Task directions
Copy out every record that follows, word for word.

Extracted entries
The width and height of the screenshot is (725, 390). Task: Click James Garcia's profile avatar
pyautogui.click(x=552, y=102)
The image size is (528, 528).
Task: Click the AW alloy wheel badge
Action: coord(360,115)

Exercise result
The width and height of the screenshot is (725, 390). Task: Click James Garcia's profile avatar
pyautogui.click(x=552, y=102)
The image size is (528, 528).
Task: Click the AW alloy wheel badge
Action: coord(360,115)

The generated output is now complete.